--- Work request ---
Of all the lines in the entries below, give again exactly those starting at the line containing "Open the COURCHEVEL Mâcon-Lyon trip thumbnail" and ending at the line containing "1568x653 pixels.", both ends included, and no others.

--- Extracted information ---
+ + +

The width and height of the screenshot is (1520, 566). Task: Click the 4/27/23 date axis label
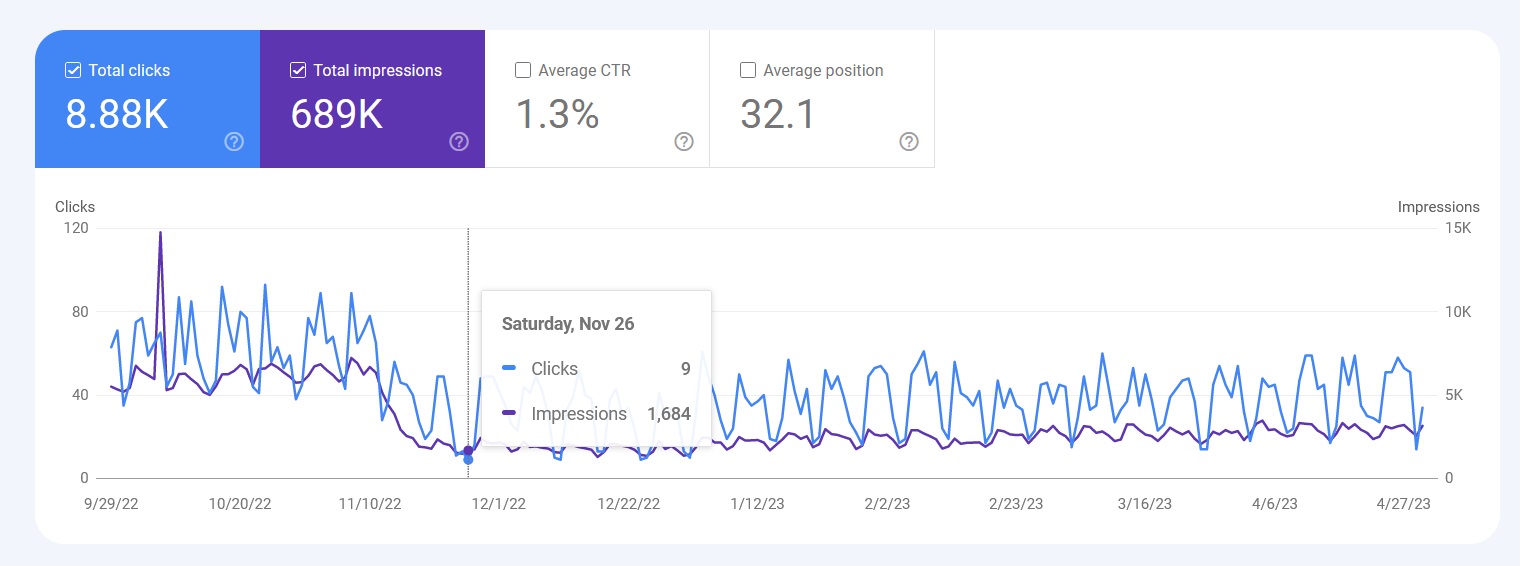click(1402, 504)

+ + +

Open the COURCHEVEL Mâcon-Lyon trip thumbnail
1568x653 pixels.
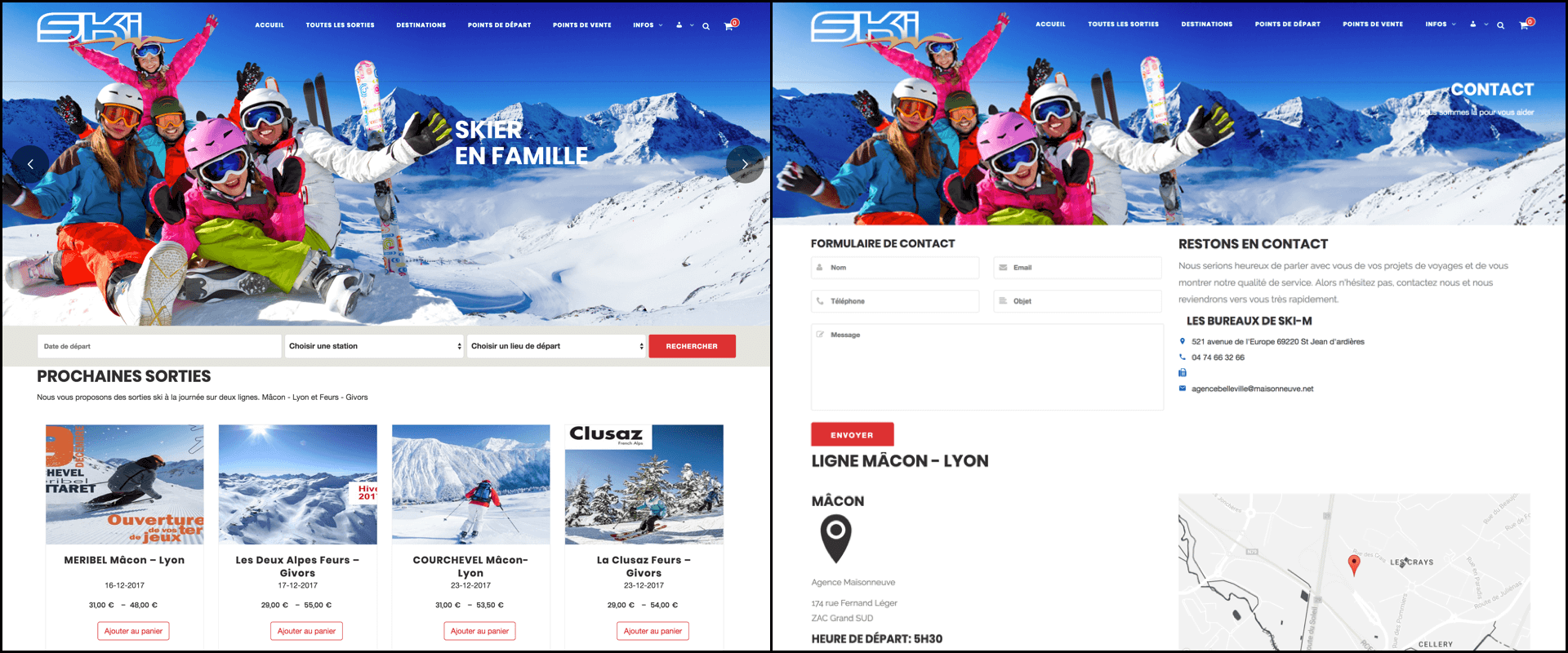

+ + +

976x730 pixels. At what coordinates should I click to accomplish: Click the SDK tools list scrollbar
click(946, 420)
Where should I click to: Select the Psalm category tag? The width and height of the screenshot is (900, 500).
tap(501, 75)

+ + +

--- Result of this task ---
Open the COURCHEVEL Mâcon-Lyon trip thumbnail
1568x653 pixels.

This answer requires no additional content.